• [Exercise aim]:
Only the lines from the one containing "Image resolution: width=1562" to the end of the records belong in the answer; repeat them exactly and drop the pictures.

(Saved entries)

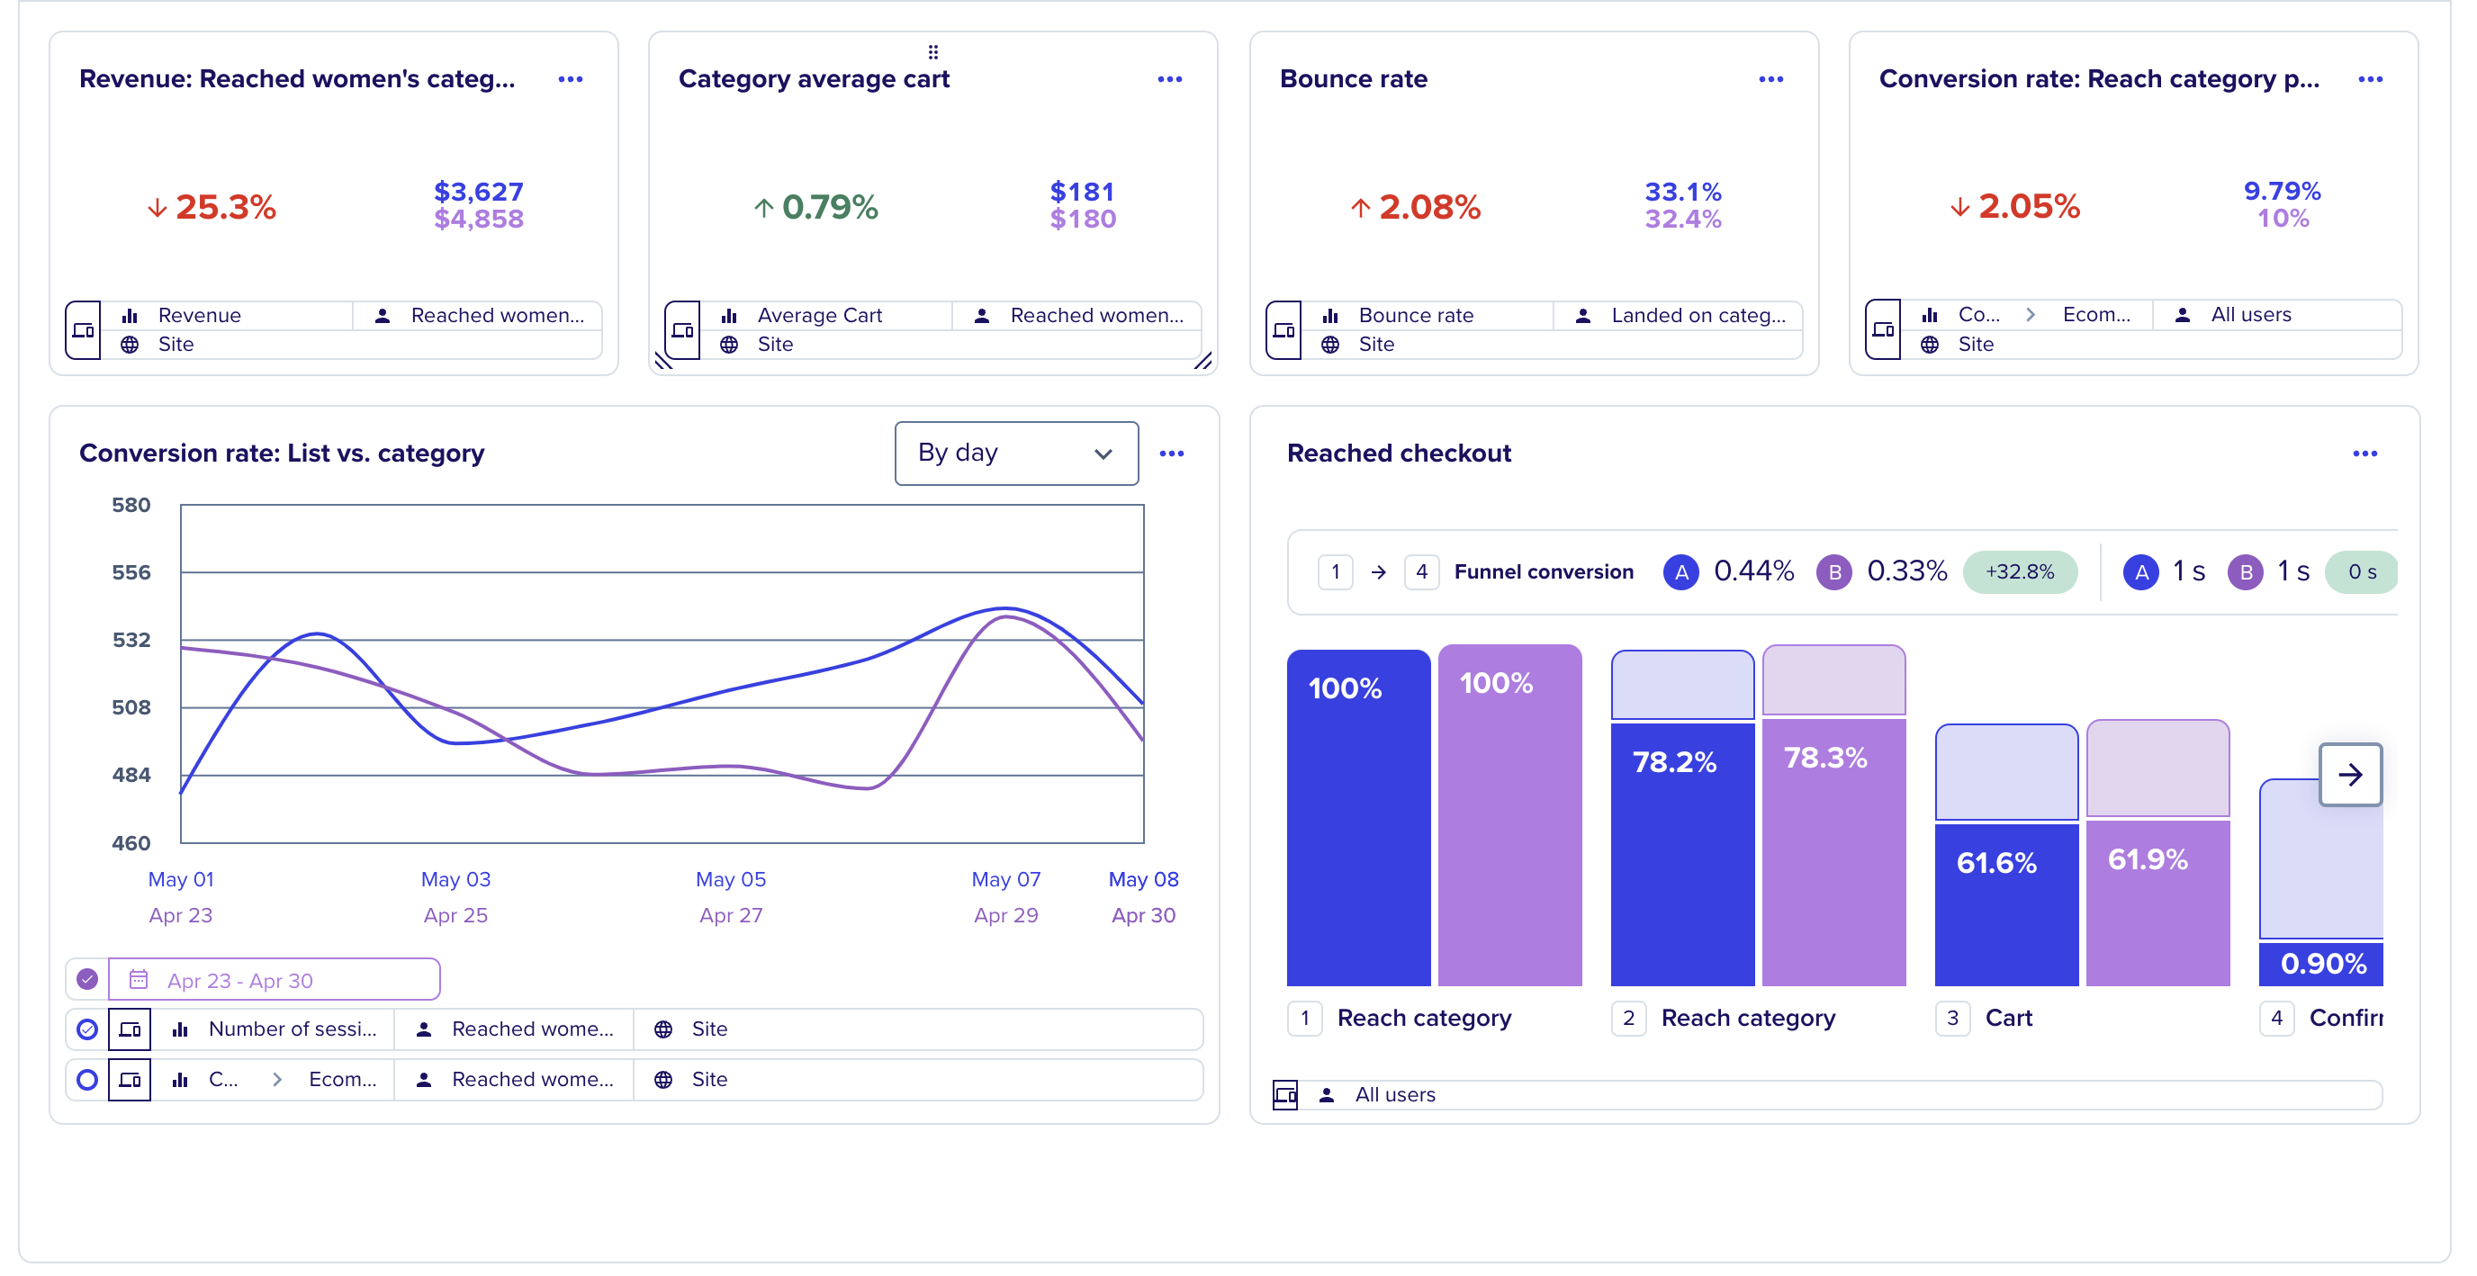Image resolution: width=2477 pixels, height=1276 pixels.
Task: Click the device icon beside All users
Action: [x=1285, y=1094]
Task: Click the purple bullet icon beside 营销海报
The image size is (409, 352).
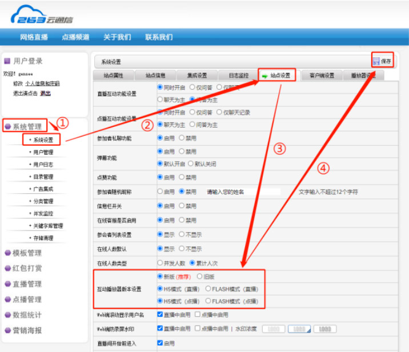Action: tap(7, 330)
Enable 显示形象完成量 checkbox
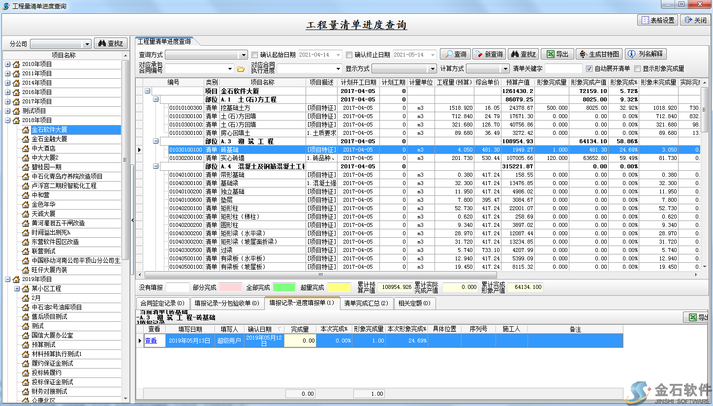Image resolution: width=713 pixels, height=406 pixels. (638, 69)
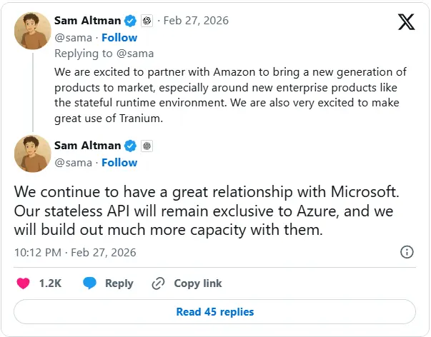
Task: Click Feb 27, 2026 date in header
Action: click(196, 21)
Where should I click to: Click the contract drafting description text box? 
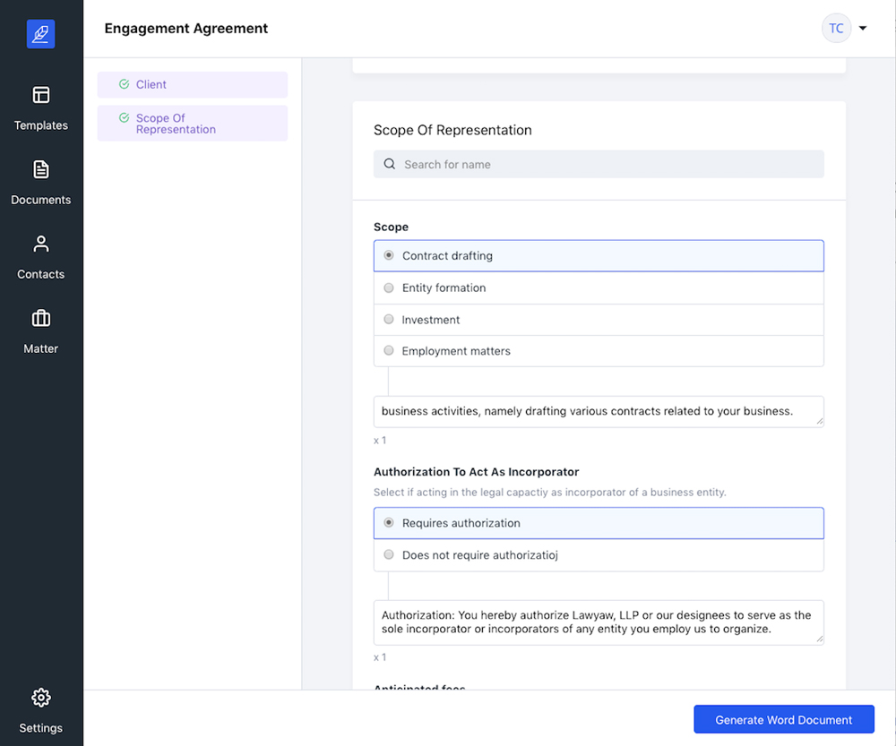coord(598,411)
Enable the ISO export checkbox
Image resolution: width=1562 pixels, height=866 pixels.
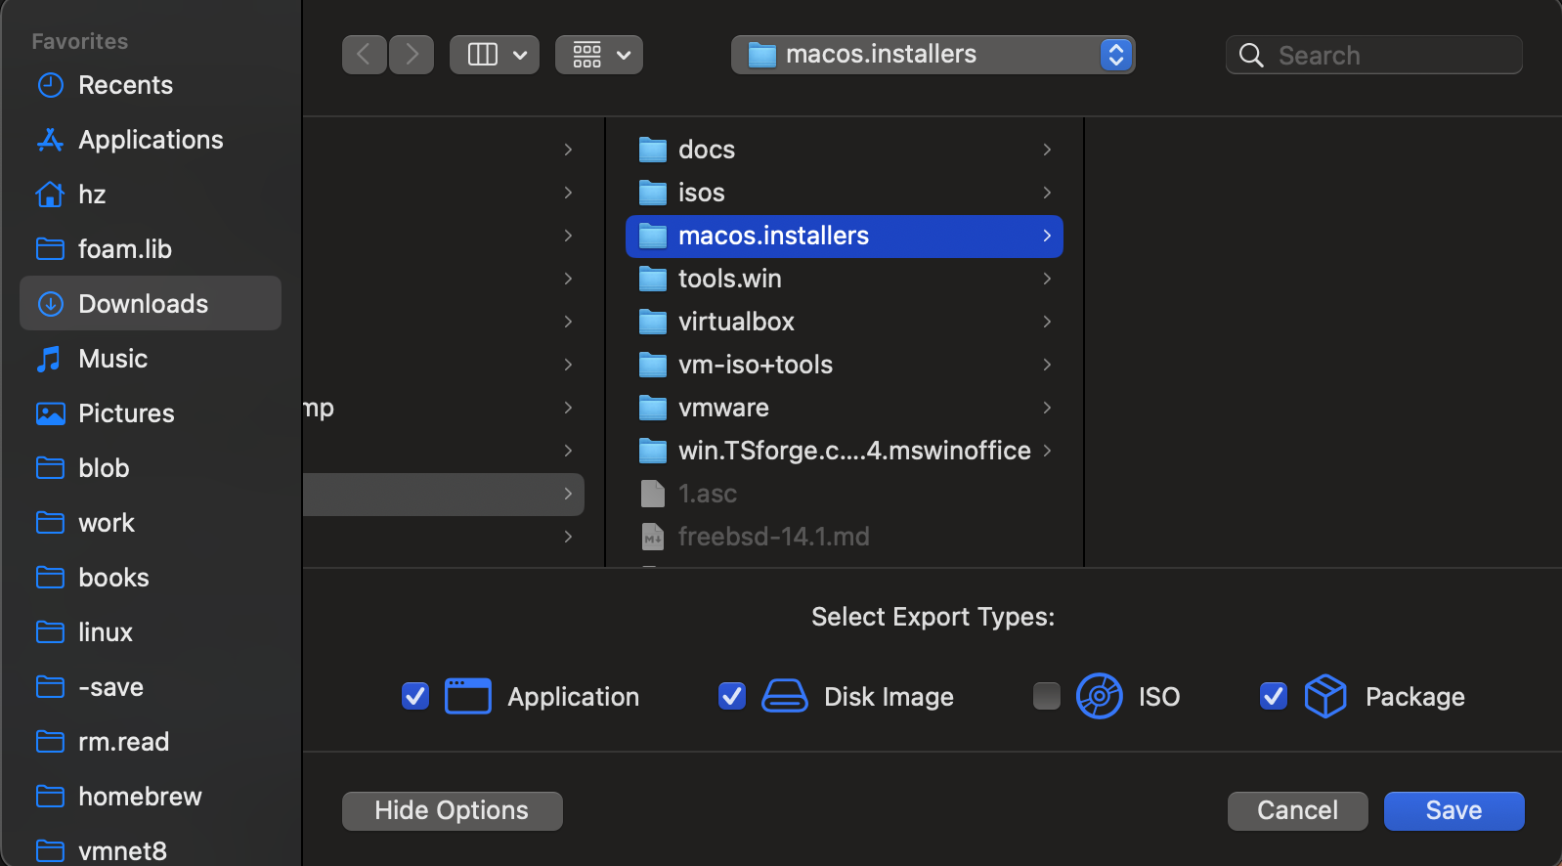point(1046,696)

• [Worked solution]:
Image resolution: width=1562 pixels, height=866 pixels.
point(1046,696)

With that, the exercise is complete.